EXERCICE 1: Dans le texte sur l'exclusion des femmes des ministères ordonnés, relevez tous les épisodes évoqués pour montrer le rôle attribué aux femmes.
EXERCICE 2: Rédigez la suite du texte sur l'exclusion des femmes des ministères ordonnés, à partir de sa dernière phrase.

PAGE:
Mais le verrou principal qui est
appelé à ‘’sauter’’ concerne bien entendu l’exclusion des femmes des ministères
ordonnés. Une exclusion intenable, et vécue d’abord comme telle en ce qu’elle
est incompréhensible au regard du rôle à la fois d’actrice et de témoin-clé qui
a été attribué à celles-ci des Noces de Cana à la première rencontre au tombeau
avec le Fils de l’Homme ressuscité en passant par la résurrection de Lazare, ou
de réceptrices de messages essentiels tel celui qui annonce l’Incarnation ou
celui délivré devant la Femme adultère. L’argumentaire qui la soutient ne
produit au reste que des raisons paresseuses : la place et les fonctions
imparties aux femmes dans le temps messianique (notamment par des règles et
normes que le Rabbi Jésus dépasse ou remet à leur niveau) sont-elles
fondatrices d’une Tradition, ou la simple observation historique d’une réalité
sociologique patriarcale qui dans ses caractères spécifiques et dans son environnement
culturel est datée et géographiquement localisée ?

EXTRAIT SOURCE:

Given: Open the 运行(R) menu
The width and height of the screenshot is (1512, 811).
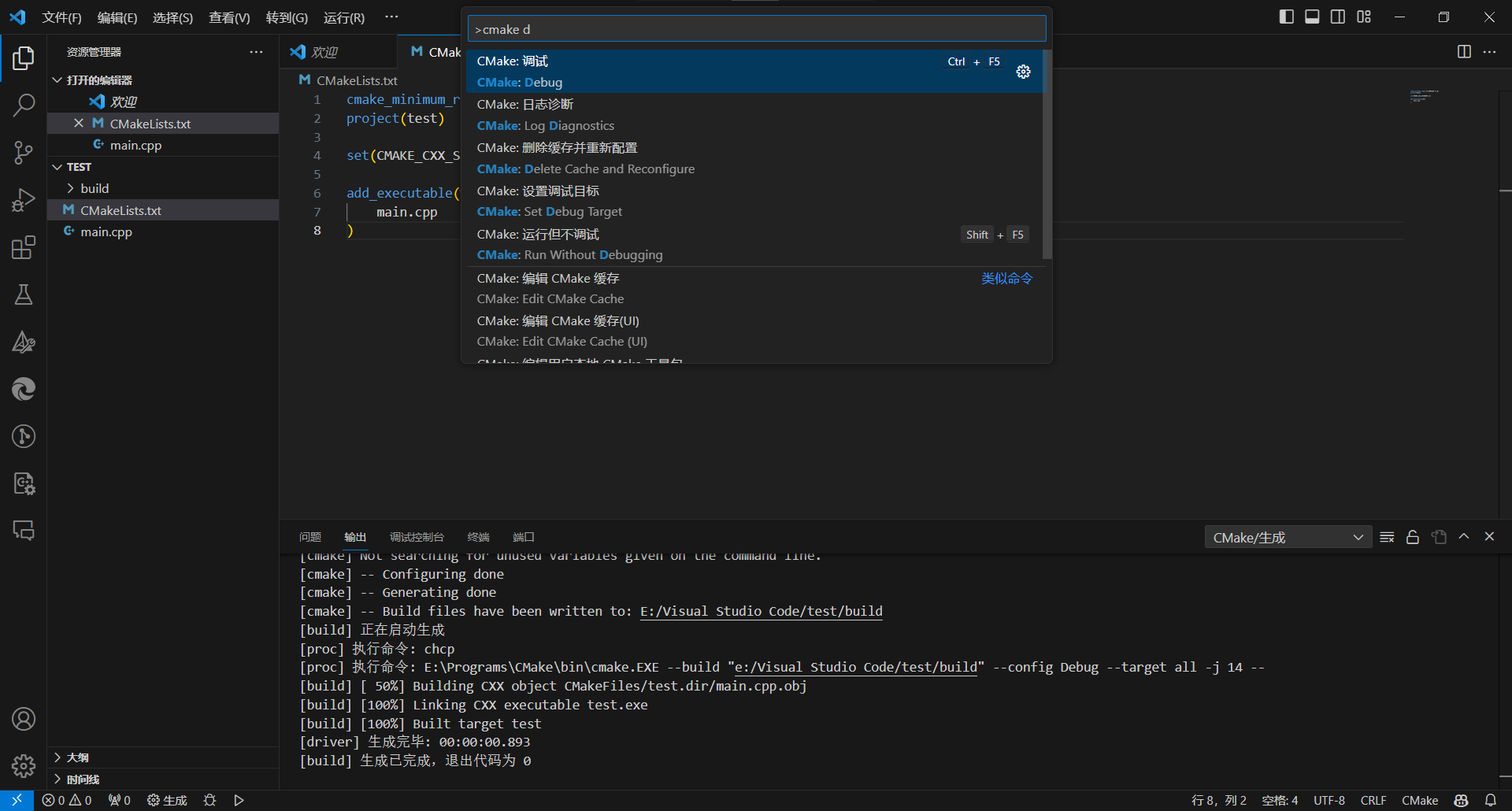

CORRIGÉ 1:
- Les Noces de Cana
- La première rencontre au tombeau avec le Fils de l'Homme ressuscité
- La résurrection de Lazare
- L'annonce de l'Incarnation
- Le message délivré devant la Femme adultère

CORRIGÉ 2:
Et intenable, cette discrimination
l’est tout autant parce que le critère de départage qui l’institue érige un mur
au plein milieu des créatures humaines en déterminant en fonction de leur sexe
autour et au bénéfice de qui se referme l’habilitation à se mêler ‘’des
affaires de Dieu’’. Un mur infranchissable dont les gardiens s’emploient à nier
ou à occulter que pour eux et au fond d’eux-mêmes, il marque la frontière
voulue par l’ordre de la nature entre la prééminence dévolue au masculin et
l’infériorité assignée au féminin, une frontière que l’impureté
consubstantielle à ce féminin figurée depuis la nuit des temps, rend d’autant
plus nécessairement immuable.
Verrouillage à l’intérieur d’un verrouillage,
cette image d’impureté, ancrée dans tant de civilisations, perdure comme la
plus exemplaire des déraisons qui, depuis des millénaires, font le malheur de
la moitié de l’humanité [2].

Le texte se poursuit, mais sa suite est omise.